M.V.M.

Creado el
20/11/2003.


Ni siquiera se llamaba Terenci

MANUEL VÁZQUEZ MONTALBÁN

El País, 3 / 4 / 2003


Este hombre que se ha ido deconstruyendo durante meses, conectado con la vida mediante toda clase de cables y válvulas que le permitían respirar, pero también mediante Internet, que le propiciaba seguir haciendo pedidos a Nueva York de iconos para sus más sofisticados santorales laicos, pronunció antes de morir una frase transgresora: "Dadme un ducados". El último cigarrillo de su vida fue imaginado, imaginario por lo tanto, y convocaba con él al causante más aparente de su muerte, iniciada por un efisema pulmonar, desde una dualidad que sólo pueden permitirse los héroes de ficción. Sólo los héroes de las ficciones complejas, y a la vez inocentes, pueden estar convencidos de que mueren y no mueren, de que fumar es a la vez un suicidio y una resurrección. Pensemos que ni siquiera se llamaba Terenci, sino Ramón, que después del divorcio homosexual más importante de su vida había practicado el culturismo para poder hacerse fotografías disfrazado de centurión romano, tal vez Cuadrato, el héroe de Fabiola del cardenal Wasserman, que trató de salvar del martirio a san Tarsicio inútilmente.

No sólo no se llamaba Terenci, sino que irrumpió en la literatura catalana en un año famoso, 1968, mediante una novela, La torre dels vicis capitals, seguida de Onades sobre una roca deserta, y no lo hizo vestido de centurión romano o de rey de Egipto, su más secreta ambición, sino de Truman Capote, un Truman Capote necesario en el ámbito de la cultura y la política catalana, empeñada por entonces en la consigna volem bisbes catalans, es decir, queremos obispos catalanes.

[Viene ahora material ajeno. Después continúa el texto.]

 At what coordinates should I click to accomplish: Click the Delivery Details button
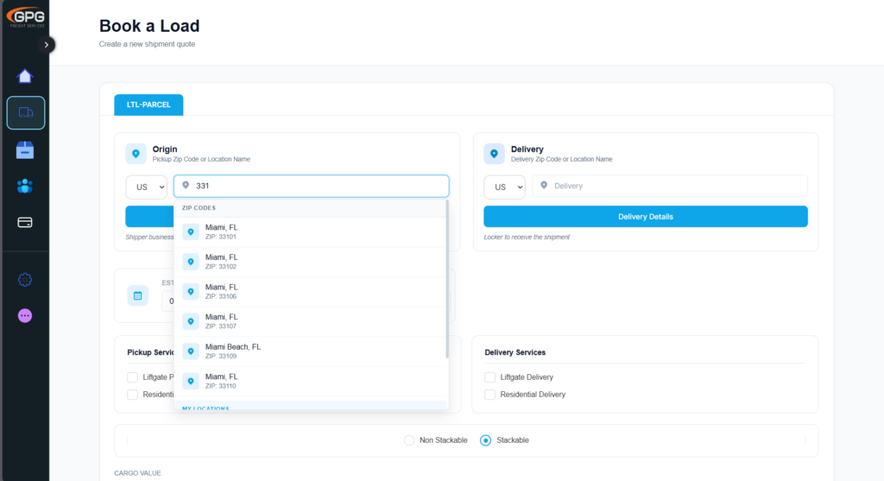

A Moix le importaba un comino que los obispos de Barcelona fueran o no catalanes, bastaba con que fueran obispos para ser plenamente significantes. Como alternativa él proponía volem Trumans Capotes catalans y creó esta necesidad, es decir, representó una alternativa transgresora y enriquecedora de una cultura tan castigada por el franquismo y la autocontención. Después se abrió la gabardina y nos enseñó todos sus mestizajes consecuencia de ser un muchacho, escritor naïf del barrio más decaído de Barcelona, antes Barrio Chino, ahora, más o menos, Raval; adolescente sensible educado en el tecnicolor de cines olorosos a zotal y animados por pajilleras, sic, de posguerra, al servicio del poco poder adquisitivo de sus clientes, adictos al SOE, es decir, al Servicio Obligatorio de Enfermedad. Sobre las ruinas de uno de sus cines de infancia se ha construido la actual Edicions 62, y lo sé porque yo nací por allí, en la calle Botella; muy cerca, Maruja Torres también, en la de San Rafael; Benet i Jornet, a cuatro pasos, y en la cercana plaza del Padró, Víctor Mora, novelista urdidor del Capitán Trueno. Terenci lo aprendió casi todo en cines como el Céntrico, también en el Mercado de Sant Antoni de libros viejos y tebeos, cómics más tarde, cancioneros, volantes de propaganda de películas soñadas, cromos, libros, libros, libros; el hombre es lo que come, y el escritor, lo que lee.

Desde estos sustratos, Terenci, que se llamaba Ramón, no lo olvidemos, se fue a por los cuatro puntos cardinales que crucifican la tierra y allí estaban Pasolini o Montserrat Caballé o Núria Espert o Lauren Bacall o Elizabeth Taylor usurpando el papel de Cleopatra. Naïf y globalizado, Terenci ya estuvo en condiciones de provocar el prodigio de su transubstanciación hasta ser Terenci del Nil, virtual emperador de una dinastía virtual, y a la vez Bob Fosse convocando el espectáculo y dando entrada y reflector a Lauren Bacall o Sarita Montiel o sabáticamente refugiado en su santuario de cultura visual, todo preparado para ver películas hasta entrada la noche y en invierno viajar hacia el sur.

Cuando le salió lo del enfisema dejó el tabaco y lo pregonó mediante un artículo expiatorio y memorable publicado en EL PAÍS. Luego volvió a fumar y lo hacía incluso cuando estaba entubado, como si nadie le viera, como si no se viera tampoco a sí mismo. Seguro que no se ha tratado de un suicidio, sino de un error de cálculo poético. De su boca salió un último fumetto donde constaba: "Dadme un ducados", y Terenci del Nil sigue, seguirá allí, pidiendo ducados a su hermana Ana María o a Inés, su decisiva secretaria, siempre a la espera del próximo póster que le llegará de Nueva York.

Pero Ramón ha muerto. Ramón Moix ha muerto.